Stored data
=====

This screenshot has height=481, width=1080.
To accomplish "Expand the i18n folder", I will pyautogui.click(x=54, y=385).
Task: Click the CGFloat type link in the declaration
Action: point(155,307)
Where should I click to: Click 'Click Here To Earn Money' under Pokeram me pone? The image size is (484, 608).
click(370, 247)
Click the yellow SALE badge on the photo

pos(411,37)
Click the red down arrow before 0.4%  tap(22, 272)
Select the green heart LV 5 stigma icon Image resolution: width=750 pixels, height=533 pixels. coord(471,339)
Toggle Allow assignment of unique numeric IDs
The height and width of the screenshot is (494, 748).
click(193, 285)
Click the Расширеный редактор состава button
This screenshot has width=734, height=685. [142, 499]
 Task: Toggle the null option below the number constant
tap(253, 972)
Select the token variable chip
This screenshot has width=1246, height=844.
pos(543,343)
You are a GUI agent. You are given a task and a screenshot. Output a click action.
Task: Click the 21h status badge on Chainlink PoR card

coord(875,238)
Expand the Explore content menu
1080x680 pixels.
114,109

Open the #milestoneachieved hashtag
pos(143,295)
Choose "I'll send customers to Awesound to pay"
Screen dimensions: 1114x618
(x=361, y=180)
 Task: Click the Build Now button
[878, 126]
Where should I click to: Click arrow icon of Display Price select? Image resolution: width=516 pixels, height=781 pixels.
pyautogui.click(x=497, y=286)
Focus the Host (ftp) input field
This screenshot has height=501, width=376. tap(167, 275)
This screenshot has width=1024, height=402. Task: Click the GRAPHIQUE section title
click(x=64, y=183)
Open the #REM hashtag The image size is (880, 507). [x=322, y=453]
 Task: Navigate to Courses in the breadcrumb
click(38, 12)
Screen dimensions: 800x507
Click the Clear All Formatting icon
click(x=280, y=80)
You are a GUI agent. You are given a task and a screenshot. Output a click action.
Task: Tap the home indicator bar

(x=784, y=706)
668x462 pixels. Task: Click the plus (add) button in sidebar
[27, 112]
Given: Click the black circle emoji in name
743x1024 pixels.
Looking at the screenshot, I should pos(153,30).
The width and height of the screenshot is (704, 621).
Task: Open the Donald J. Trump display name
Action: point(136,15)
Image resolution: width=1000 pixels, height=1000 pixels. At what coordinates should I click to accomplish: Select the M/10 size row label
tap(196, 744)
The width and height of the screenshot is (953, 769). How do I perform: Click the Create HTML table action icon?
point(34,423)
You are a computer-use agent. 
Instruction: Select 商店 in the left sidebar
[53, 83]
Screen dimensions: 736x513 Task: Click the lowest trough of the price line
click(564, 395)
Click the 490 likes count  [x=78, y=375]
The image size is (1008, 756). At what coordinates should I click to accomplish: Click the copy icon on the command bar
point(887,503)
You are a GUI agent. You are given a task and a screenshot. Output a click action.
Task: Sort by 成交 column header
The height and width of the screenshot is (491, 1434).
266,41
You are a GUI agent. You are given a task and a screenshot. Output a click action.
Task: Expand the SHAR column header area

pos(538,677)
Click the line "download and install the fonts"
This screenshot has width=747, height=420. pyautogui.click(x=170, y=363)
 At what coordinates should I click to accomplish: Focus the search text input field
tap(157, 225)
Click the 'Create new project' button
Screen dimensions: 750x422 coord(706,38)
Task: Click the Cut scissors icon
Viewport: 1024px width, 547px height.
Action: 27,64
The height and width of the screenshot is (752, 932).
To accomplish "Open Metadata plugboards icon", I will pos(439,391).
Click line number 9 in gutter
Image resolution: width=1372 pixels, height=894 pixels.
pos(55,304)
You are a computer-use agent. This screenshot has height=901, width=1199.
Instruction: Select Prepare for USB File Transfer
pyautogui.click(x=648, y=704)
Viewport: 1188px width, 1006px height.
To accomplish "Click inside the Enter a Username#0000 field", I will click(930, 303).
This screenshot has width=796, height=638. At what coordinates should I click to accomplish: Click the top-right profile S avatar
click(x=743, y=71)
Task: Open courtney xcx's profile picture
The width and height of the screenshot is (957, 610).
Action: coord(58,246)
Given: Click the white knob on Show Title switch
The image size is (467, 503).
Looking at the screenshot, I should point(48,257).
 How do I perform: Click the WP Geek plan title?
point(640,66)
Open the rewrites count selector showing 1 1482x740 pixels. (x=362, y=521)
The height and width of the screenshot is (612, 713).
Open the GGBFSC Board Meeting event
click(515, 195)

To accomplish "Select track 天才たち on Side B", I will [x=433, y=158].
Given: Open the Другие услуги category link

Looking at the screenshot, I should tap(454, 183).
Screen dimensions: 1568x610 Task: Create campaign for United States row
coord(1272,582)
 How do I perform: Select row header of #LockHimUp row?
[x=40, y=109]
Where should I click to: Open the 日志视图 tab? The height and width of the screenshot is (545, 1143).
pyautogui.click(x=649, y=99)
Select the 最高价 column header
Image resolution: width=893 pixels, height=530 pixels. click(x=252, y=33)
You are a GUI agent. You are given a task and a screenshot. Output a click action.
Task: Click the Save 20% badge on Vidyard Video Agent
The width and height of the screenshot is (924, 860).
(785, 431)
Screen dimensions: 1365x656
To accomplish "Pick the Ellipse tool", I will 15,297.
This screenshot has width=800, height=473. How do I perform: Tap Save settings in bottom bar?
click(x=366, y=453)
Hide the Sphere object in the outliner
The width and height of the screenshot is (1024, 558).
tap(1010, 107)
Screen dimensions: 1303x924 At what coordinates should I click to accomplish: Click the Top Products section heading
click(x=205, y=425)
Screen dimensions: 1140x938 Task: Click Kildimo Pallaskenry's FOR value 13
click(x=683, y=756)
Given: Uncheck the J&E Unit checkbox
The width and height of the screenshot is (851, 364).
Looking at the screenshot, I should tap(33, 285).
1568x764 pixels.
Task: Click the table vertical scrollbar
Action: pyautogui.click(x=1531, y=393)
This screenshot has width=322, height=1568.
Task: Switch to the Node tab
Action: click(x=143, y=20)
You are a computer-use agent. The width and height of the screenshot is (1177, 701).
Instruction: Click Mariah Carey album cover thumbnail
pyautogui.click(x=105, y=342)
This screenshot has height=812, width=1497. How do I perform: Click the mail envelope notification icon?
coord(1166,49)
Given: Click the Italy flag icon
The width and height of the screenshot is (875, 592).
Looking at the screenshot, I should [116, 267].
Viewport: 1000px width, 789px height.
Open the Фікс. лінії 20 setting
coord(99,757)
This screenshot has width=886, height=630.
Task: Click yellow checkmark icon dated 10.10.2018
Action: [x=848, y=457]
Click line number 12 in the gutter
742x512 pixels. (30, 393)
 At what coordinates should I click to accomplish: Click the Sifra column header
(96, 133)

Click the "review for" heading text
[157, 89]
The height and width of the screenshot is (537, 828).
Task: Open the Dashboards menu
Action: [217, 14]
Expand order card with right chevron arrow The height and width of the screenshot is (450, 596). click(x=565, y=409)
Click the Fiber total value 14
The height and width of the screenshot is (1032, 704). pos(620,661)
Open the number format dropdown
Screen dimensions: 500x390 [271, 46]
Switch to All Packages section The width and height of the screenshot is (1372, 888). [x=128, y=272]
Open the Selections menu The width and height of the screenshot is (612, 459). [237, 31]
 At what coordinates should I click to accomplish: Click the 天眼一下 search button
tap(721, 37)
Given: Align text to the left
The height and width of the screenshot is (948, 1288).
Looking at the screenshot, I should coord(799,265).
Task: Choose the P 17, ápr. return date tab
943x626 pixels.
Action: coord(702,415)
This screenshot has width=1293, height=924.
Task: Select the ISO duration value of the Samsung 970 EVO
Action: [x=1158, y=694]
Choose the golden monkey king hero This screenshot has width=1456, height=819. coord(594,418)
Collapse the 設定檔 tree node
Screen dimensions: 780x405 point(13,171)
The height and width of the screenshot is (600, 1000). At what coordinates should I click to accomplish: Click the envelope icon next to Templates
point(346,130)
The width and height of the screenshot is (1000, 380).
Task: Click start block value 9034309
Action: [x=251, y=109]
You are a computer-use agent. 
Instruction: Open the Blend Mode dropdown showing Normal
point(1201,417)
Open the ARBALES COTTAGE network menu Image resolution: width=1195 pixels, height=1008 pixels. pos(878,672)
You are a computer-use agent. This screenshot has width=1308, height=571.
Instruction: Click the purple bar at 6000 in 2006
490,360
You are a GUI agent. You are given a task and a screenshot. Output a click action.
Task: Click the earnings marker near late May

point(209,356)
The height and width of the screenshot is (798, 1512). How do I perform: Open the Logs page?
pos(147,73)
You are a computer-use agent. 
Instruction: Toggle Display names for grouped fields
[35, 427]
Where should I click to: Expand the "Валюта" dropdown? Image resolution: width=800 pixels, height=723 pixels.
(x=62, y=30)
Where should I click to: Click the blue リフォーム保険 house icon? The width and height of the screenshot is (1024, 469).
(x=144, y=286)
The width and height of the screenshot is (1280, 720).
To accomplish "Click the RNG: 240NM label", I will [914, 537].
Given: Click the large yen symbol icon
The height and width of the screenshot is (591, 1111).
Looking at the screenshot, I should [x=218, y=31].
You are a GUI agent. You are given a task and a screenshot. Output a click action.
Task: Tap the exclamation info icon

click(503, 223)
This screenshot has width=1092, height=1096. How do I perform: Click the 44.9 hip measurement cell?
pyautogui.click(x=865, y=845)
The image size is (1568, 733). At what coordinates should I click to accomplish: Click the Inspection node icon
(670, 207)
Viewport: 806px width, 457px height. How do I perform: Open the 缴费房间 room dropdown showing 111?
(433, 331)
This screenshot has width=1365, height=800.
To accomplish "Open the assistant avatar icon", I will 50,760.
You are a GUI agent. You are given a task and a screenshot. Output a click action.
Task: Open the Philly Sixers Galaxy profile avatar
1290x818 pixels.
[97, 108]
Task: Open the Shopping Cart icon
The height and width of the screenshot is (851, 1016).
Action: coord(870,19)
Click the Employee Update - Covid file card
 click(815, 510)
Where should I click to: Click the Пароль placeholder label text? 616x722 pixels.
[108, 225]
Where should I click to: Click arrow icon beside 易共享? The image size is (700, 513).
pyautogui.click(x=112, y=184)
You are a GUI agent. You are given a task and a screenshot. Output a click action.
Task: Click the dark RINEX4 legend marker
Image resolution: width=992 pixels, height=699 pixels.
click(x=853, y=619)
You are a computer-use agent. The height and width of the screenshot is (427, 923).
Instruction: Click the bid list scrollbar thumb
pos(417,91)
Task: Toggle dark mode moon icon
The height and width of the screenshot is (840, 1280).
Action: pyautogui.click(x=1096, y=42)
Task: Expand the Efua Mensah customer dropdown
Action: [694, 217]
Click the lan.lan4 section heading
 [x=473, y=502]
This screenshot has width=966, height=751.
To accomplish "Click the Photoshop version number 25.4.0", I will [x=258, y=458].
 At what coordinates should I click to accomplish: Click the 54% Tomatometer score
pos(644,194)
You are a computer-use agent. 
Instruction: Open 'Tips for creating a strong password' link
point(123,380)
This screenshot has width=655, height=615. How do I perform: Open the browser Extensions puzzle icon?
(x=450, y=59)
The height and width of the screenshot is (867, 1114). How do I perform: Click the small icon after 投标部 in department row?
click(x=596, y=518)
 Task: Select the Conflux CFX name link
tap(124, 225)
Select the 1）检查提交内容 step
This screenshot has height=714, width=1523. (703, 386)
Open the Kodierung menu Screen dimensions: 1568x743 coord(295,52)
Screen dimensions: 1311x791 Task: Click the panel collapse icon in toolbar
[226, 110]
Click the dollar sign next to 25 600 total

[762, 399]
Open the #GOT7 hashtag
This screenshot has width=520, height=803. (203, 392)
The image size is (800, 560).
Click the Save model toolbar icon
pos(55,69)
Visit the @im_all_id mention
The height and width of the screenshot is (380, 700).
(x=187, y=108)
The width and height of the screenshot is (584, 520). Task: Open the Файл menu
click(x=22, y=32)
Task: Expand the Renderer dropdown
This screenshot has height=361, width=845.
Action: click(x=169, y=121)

=====

=== WORK TO BE COMPLETED ===
Each line above with the string "count" in it should be located and copied.

=== SOLUTION TO THE PROBLEM ===
Click the 490 likes count  [x=78, y=375]
Open the rewrites count selector showing 1 1482x740 pixels. (x=362, y=521)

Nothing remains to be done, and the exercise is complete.